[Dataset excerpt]

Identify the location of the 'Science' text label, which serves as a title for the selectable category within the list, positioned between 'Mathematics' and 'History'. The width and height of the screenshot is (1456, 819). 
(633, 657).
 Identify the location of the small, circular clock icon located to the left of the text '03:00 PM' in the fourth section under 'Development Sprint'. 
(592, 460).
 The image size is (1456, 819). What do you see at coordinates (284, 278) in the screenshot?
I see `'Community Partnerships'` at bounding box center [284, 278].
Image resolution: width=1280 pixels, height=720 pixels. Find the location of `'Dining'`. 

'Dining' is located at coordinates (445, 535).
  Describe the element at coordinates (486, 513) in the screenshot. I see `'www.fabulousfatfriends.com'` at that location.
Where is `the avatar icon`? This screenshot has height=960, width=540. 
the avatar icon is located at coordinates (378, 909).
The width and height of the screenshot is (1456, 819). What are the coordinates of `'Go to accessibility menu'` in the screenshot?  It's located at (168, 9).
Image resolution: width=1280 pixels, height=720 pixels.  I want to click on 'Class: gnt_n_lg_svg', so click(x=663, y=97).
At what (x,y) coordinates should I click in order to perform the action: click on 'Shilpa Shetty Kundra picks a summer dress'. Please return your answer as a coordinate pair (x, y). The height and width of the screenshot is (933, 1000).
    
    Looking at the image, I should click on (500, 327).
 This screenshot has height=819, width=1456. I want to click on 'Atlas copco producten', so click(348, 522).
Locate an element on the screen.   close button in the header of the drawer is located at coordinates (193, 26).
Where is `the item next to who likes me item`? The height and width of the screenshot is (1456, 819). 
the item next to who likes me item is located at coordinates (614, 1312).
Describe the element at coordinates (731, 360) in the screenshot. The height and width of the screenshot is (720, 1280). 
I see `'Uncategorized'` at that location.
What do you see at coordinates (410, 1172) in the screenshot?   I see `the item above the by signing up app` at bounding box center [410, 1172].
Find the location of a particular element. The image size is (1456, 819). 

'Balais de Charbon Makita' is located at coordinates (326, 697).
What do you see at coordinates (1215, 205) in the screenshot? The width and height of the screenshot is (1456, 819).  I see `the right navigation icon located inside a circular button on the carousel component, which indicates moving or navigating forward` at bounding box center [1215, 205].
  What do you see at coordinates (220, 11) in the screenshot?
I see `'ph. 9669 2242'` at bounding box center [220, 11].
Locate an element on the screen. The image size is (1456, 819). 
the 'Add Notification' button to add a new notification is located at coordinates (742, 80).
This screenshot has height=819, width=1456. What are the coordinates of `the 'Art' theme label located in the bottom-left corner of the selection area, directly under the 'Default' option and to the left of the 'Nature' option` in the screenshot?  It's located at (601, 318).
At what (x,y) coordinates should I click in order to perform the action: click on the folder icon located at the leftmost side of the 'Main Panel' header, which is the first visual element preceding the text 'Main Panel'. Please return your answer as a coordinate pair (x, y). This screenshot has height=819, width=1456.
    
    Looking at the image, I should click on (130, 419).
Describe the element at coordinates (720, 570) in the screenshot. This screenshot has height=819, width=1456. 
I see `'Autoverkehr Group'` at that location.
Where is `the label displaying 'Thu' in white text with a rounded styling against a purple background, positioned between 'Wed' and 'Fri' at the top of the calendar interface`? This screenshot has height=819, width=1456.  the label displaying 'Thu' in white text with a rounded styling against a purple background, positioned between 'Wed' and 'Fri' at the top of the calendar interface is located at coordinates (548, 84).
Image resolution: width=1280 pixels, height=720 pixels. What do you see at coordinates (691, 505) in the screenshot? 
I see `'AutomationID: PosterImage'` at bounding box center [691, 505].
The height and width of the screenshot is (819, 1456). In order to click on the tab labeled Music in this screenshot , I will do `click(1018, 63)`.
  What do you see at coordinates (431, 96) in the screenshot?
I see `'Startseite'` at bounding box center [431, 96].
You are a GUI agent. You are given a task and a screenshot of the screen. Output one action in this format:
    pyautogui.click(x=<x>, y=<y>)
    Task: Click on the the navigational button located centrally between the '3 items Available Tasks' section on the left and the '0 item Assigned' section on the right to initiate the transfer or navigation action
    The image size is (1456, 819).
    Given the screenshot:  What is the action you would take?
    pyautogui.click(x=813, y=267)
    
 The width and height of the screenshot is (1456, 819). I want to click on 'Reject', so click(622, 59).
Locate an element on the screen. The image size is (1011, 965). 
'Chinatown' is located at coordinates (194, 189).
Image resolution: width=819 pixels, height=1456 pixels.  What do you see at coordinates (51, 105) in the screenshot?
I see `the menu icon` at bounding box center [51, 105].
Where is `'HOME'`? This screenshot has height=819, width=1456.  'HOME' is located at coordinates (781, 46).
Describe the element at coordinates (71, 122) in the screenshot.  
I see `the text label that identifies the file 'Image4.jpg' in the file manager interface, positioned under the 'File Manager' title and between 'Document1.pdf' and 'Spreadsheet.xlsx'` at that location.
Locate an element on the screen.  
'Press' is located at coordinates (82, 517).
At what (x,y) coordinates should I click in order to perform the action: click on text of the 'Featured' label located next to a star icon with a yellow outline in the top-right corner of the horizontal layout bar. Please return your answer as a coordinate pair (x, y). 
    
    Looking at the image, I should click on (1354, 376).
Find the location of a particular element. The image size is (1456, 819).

The task:
Collect every line of the items above that contains the string "navigation". Matching is case-sensitive.

Completed task:
What do you see at coordinates (1215, 205) in the screenshot? The width and height of the screenshot is (1456, 819).  I see `the right navigation icon located inside a circular button on the carousel component, which indicates moving or navigating forward` at bounding box center [1215, 205].
    Task: Click on the the navigational button located centrally between the '3 items Available Tasks' section on the left and the '0 item Assigned' section on the right to initiate the transfer or navigation action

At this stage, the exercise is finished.